| Subject: Wiranto, Zacky should be on the
suspect list: Solidamor
Jakarta Post September 04, 2000
Wiranto, Zacky should be on the suspect list: Solidamor
JAKARTA (JP): The joint team set up by the Attorney General's Office to
investigate rights violations in East Timor has ignored the real
offenders, a watchdog said on Saturday.
Solidarity for Peace in East Timor (Solidamor) slammed the announcement
of the 19 suspects on Friday, saying the then Indonesian Military chief
Gen. (ret) Wiranto, former intelligence chief Maj. Gen. Zacky Anwar
Makarim and Jakarta-backed militia leader Eurico Guterres should also be
named suspects.
Former Udayana Military chief Maj. Gen. Adam Damiri, former East Timor
Military chief Brig. Gen. Tono Suratman, former East Timor Police chief
Brig. Gen. Timbul Silaen and former governor Jose Abilio Osorio Soares are
among the 19 suspects.
The watchdog's campaign manager Tri Agus S. Siswowiharjo said that the
team had only targeted 19 people who were in charge on the ground during
last year's violence and left the generals in Jakarta, who were the real
decisionmakers, untouched.
"They (the generals) were aware of the serious human rights
violations, but they failed to stop them despite their authority."

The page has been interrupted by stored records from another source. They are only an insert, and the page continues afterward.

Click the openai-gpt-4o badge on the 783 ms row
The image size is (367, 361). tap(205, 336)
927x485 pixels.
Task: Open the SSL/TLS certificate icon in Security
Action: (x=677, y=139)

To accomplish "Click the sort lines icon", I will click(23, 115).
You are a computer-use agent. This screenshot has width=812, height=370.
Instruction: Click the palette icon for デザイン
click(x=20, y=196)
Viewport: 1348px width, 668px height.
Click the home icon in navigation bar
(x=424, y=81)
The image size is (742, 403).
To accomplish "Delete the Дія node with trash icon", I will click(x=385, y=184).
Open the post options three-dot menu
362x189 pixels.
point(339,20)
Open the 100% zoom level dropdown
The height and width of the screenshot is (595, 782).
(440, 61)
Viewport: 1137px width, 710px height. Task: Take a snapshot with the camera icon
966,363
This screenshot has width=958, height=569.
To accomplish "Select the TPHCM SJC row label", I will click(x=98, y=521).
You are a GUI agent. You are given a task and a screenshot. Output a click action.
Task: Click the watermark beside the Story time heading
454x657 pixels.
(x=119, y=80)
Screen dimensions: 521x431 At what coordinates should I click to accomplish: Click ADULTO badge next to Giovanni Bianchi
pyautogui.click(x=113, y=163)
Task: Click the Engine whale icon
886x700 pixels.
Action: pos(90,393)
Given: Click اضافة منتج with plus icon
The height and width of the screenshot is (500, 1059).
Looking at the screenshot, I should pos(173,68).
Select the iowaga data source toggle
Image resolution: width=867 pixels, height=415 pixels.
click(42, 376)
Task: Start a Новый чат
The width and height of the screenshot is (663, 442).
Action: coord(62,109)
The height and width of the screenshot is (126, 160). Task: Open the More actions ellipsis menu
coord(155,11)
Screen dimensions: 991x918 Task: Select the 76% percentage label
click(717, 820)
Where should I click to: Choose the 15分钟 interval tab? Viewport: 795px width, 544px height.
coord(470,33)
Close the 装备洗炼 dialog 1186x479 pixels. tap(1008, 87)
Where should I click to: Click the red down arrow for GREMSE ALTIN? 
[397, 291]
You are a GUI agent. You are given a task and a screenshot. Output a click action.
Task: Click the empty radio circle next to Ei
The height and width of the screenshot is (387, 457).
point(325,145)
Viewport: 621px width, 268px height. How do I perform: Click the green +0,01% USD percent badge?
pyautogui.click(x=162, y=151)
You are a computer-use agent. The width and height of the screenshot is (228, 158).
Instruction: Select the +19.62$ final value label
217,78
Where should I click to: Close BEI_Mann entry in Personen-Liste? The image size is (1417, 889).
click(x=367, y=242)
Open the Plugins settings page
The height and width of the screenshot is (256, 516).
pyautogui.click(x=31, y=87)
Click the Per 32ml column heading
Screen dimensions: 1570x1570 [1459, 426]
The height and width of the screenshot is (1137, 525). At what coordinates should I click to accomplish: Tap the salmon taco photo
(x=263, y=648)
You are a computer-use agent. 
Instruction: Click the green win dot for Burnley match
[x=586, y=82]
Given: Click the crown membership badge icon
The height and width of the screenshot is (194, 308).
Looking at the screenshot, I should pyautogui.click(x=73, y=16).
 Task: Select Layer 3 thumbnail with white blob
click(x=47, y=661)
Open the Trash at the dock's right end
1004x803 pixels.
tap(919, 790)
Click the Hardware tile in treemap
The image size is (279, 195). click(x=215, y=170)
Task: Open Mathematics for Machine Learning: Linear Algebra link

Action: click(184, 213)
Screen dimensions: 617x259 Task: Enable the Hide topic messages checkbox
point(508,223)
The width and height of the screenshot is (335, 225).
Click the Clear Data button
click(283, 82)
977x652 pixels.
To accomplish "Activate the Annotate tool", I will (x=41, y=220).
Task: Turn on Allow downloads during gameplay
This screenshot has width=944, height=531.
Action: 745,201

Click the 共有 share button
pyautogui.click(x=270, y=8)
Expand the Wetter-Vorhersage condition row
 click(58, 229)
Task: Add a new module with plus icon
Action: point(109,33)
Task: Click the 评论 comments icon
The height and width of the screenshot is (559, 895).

Agus also warned that if the joint team failed to take the real actors
to court, the generals could continue their illicit operations, by, for
example, aiding civilian militia on the East Nusa Tenggara and East Timor
border.
"This which will tarnish Indonesia's image," he warned.
"If the Attorney General's Office hasn't the ability to send for
the rights violators -- for the sake of nationalism -- an international
tribunal must be set up to try Wiranto and his subordinates for crimes
against humanity," he said.
In a related development, former minister of human rights Hasballah M.
Saad said in Jakarta on Saturday that taking Wiranto to court was a legal
matter, not an emotional one.
"Legal fact is different from emotional demand. But whether or not
the investigating team has worked according to the law is another
question," Hasballah said.
According to the Attorney General's Office, the 19 suspects should be
responsible for the East Timor violence before and after the Aug. 30
ballot last year.
The probe followed the recommendations of the National Commission on
Human Rights (Komnas HAM) inquiry team, which said that 33 people, both
military and civilian, were implicated in the terror.
Welcome
The U.S.-based Human Rights Watch welcomed on Saturday the naming of
suspects but believed that the whole prosecution would be on
"shaky" legal ground, judging from the fact that the team had
failed to include military top brass on the list.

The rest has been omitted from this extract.